Personal information
- Full name: Matthew James Friedlander
- Born: 1 August 1979 (age 47) Durban, Natal, South Africa
- Batting: Right-handed
- Bowling: Right-arm fast-medium

Domestic team information
- 2005–08: CUCCE
- 2005: Northamptonshire
- 2003/4: Boland

Career statistics
| Competition | FC | LA |
| Matches | 14 | 3 |
| Runs scored | 260 | – |
| Batting average | 14.44 | – |
| 100s/50s | –/1 | –/– |
| Top score | 81 | – |
| Balls bowled | 1,410 | 84 |
| Wickets | 26 | 2 |
| Bowling average | 41.15 | 35.50 |
| 5 wickets in innings | 1 | – |
| 10 wickets in match | – | – |
| Best bowling | 6/78 | 2/27 |
| Catches/stumpings | 5/– | –/– |
- Source: Cricinfo, 29 September 2010

= Matthew Friedlander =

South African cricketer (born 1979)

Matthew James Friedlander (born 1 August 1979) is a former South African cricketer. Friedlander is a right-handed batsman who bowls right-arm fast-medium. He was born in Durban, Natal.
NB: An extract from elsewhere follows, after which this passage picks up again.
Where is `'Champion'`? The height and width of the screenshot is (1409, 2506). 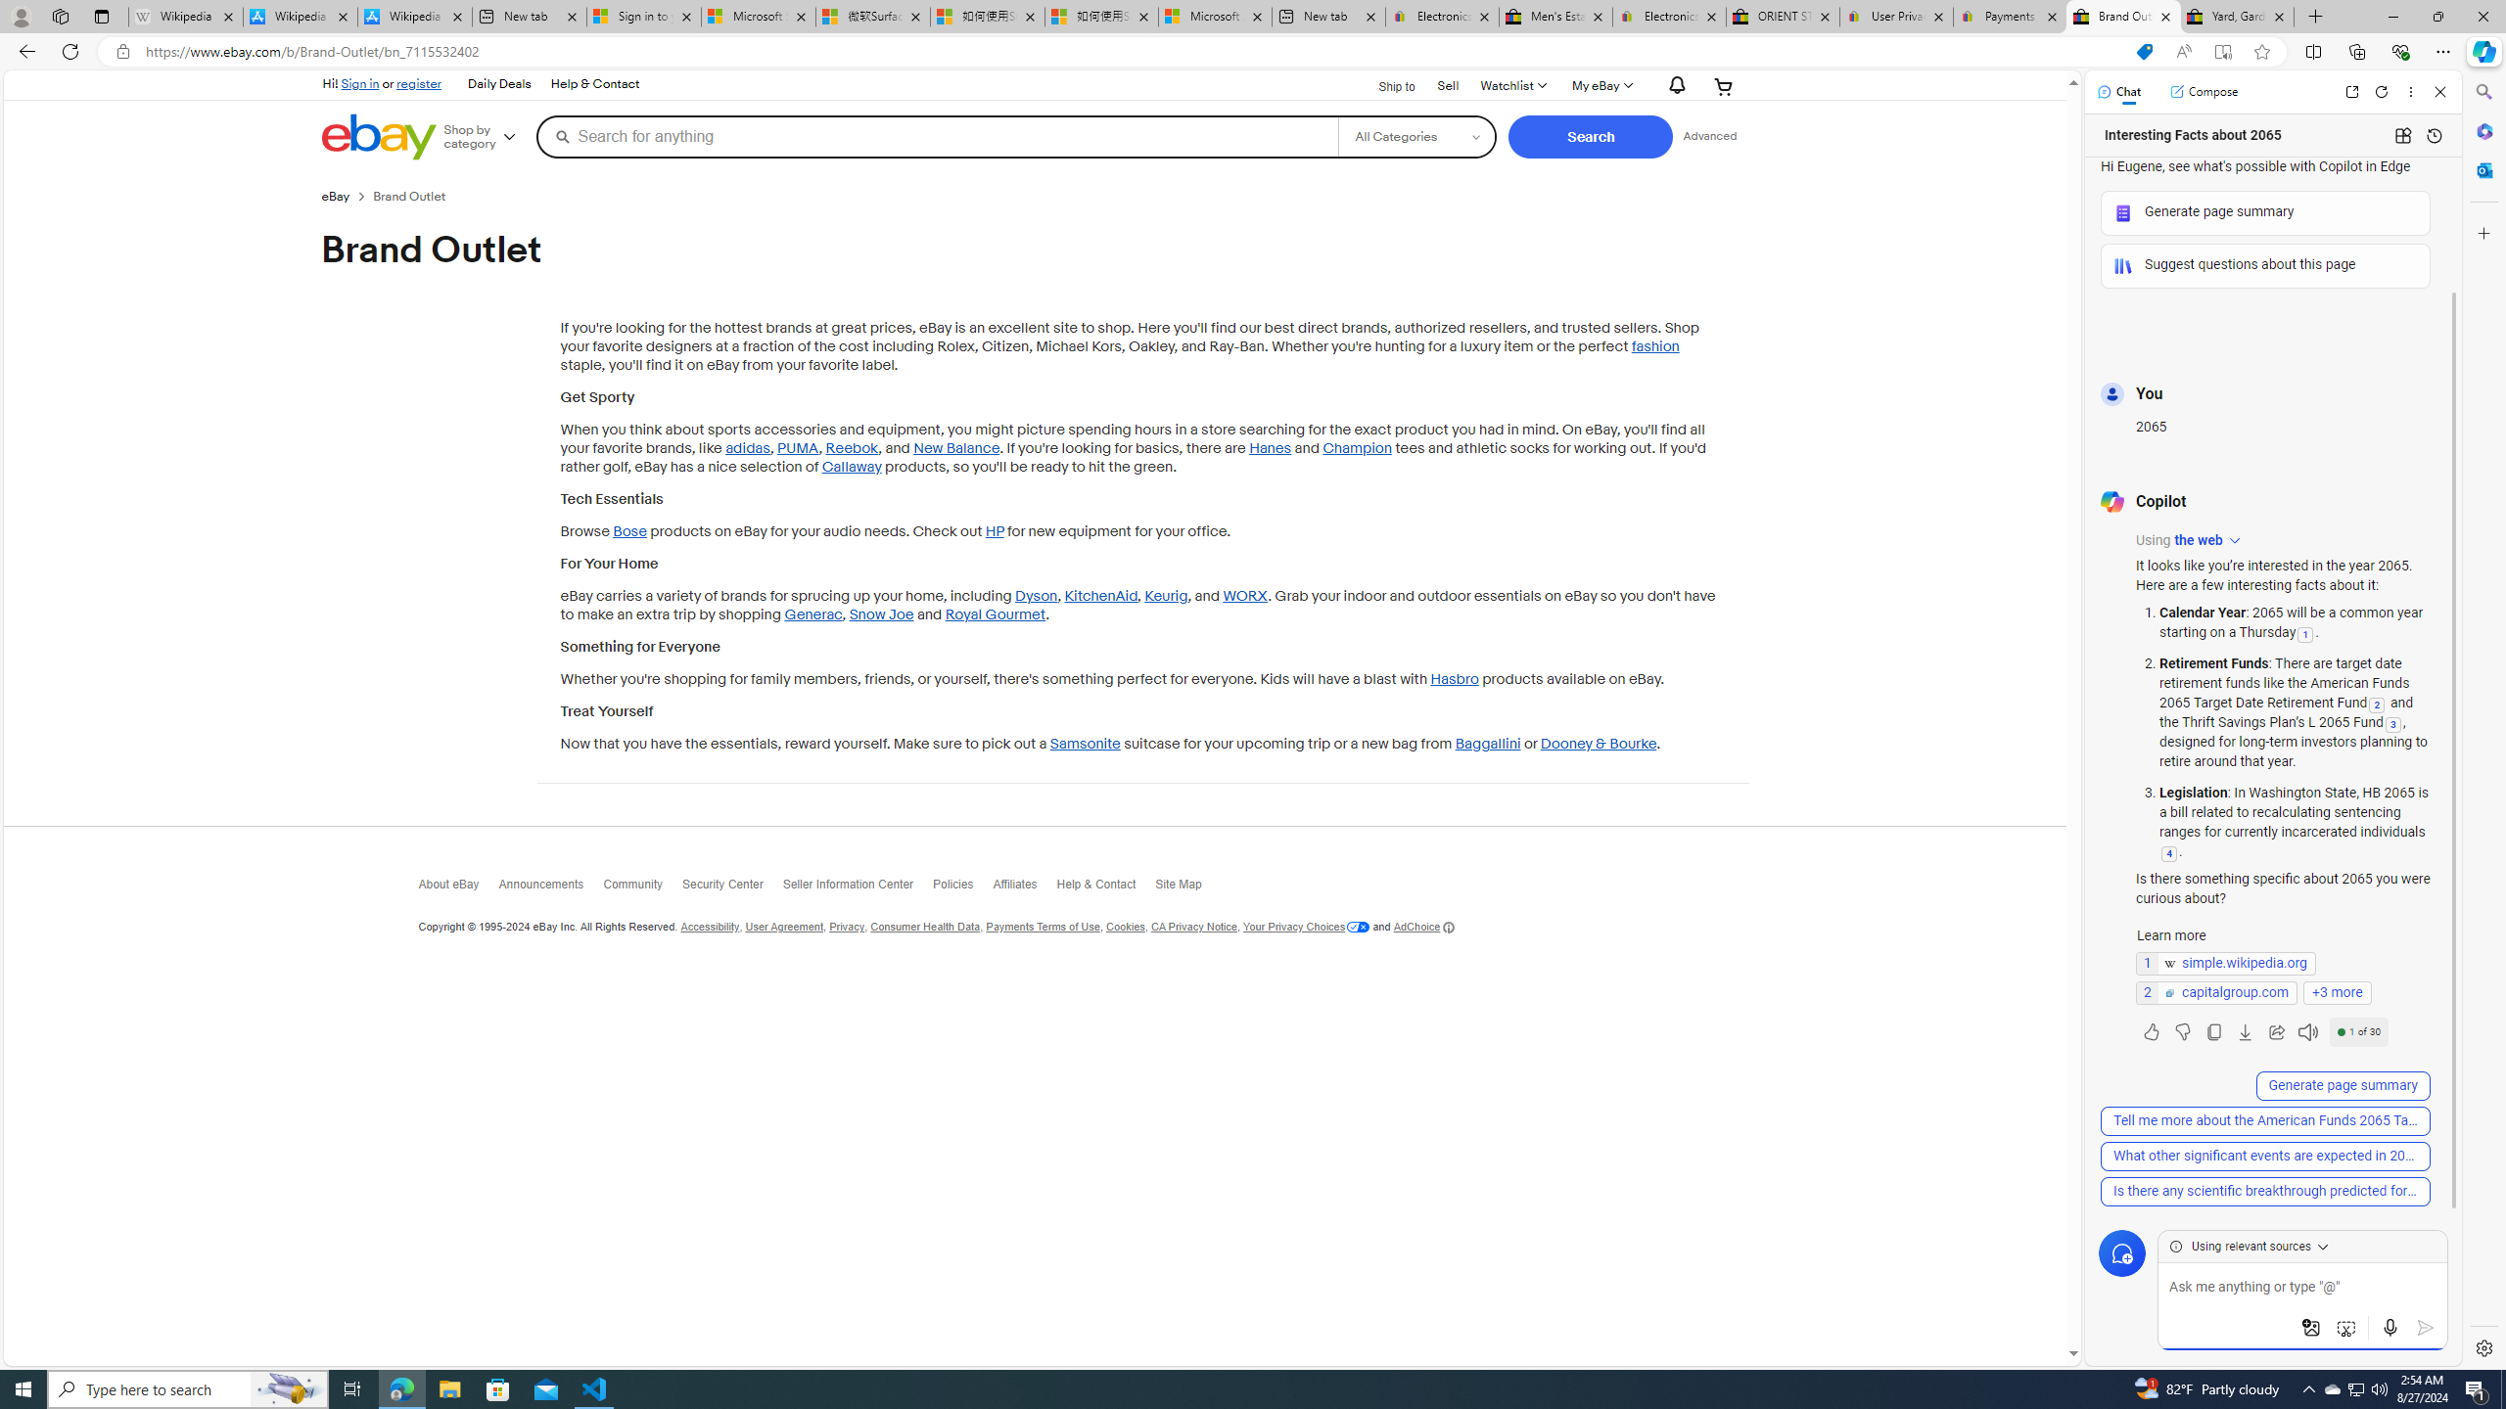 'Champion' is located at coordinates (1356, 447).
Friedlander made his first-class debut for Boland during the 2003/4 season against Free State. His second and final first-class match for Boland came during the same season against Easterns. He also made his debut in List-A cricket during this season against North West. He played 2 further List-A matches during the season against Border and Free State. In his 3 List-A matches he took 2 wickets at a bowling average of 2/27.

In 2005, he made his first-class debut for CUCCE in 2005 against Essex in England. From 2005 to 2008, he represented the university in 10 first-class matches, the last of which came against Warwickshire. In 2005 he also represented a combined British Universities team against the touring Bangladeshis. During the 2005 season he represented Northamptonshire in a single first-class match against the Bangladeshis. In his combined first-class career, he scored 260 runs at a batting average of 14.44, with a single half century high score of 81. With the ball he took 26 wickets at an average of 41.15, with a single five wicket haul of 6/78, which represented his best figures.

In local domestic cricket, he currently plays for Cambridge Granta Cricket Club in the East Anglian Premier Cricket League.